TASK REQUIREMENTS = Update the data below by replacing "Add new client" with "Add new customer" and leaving everything else the same.

TASK MATERIAL =

__________________________________________________

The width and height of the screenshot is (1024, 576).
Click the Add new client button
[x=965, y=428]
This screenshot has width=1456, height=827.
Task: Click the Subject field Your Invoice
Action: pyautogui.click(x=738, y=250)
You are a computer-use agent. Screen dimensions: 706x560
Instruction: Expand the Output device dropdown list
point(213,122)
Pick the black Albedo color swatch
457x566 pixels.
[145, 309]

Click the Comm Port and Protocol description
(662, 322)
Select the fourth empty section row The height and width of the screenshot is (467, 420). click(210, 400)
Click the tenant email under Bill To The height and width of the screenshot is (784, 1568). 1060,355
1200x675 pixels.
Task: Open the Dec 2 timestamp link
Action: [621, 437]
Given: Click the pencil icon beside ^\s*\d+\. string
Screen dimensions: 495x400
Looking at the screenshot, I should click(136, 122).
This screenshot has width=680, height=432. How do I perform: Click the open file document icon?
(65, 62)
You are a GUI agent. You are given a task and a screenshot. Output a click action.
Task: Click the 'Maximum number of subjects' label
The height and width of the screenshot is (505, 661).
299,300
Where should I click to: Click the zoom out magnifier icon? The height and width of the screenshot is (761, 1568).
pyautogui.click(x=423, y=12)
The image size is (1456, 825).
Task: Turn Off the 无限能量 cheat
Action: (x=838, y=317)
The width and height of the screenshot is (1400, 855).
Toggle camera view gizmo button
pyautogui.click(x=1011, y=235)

__________________________________________________

RESPONSE FOR THIS EXERCISE =
The width and height of the screenshot is (1024, 576).
Click the Add new customer button
[x=965, y=428]
This screenshot has width=1456, height=827.
Task: Click the Subject field Your Invoice
Action: pyautogui.click(x=738, y=250)
You are a computer-use agent. Screen dimensions: 706x560
Instruction: Expand the Output device dropdown list
point(213,122)
Pick the black Albedo color swatch
457x566 pixels.
[145, 309]

Click the Comm Port and Protocol description
(662, 322)
Select the fourth empty section row The height and width of the screenshot is (467, 420). click(210, 400)
Click the tenant email under Bill To The height and width of the screenshot is (784, 1568). 1060,355
1200x675 pixels.
Task: Open the Dec 2 timestamp link
Action: [621, 437]
Given: Click the pencil icon beside ^\s*\d+\. string
Screen dimensions: 495x400
Looking at the screenshot, I should click(136, 122).
This screenshot has width=680, height=432. How do I perform: Click the open file document icon?
(65, 62)
You are a GUI agent. You are given a task and a screenshot. Output a click action.
Task: Click the 'Maximum number of subjects' label
The height and width of the screenshot is (505, 661).
299,300
Where should I click to: Click the zoom out magnifier icon? The height and width of the screenshot is (761, 1568).
pyautogui.click(x=423, y=12)
The image size is (1456, 825).
Task: Turn Off the 无限能量 cheat
Action: (x=838, y=317)
The width and height of the screenshot is (1400, 855).
Toggle camera view gizmo button
pyautogui.click(x=1011, y=235)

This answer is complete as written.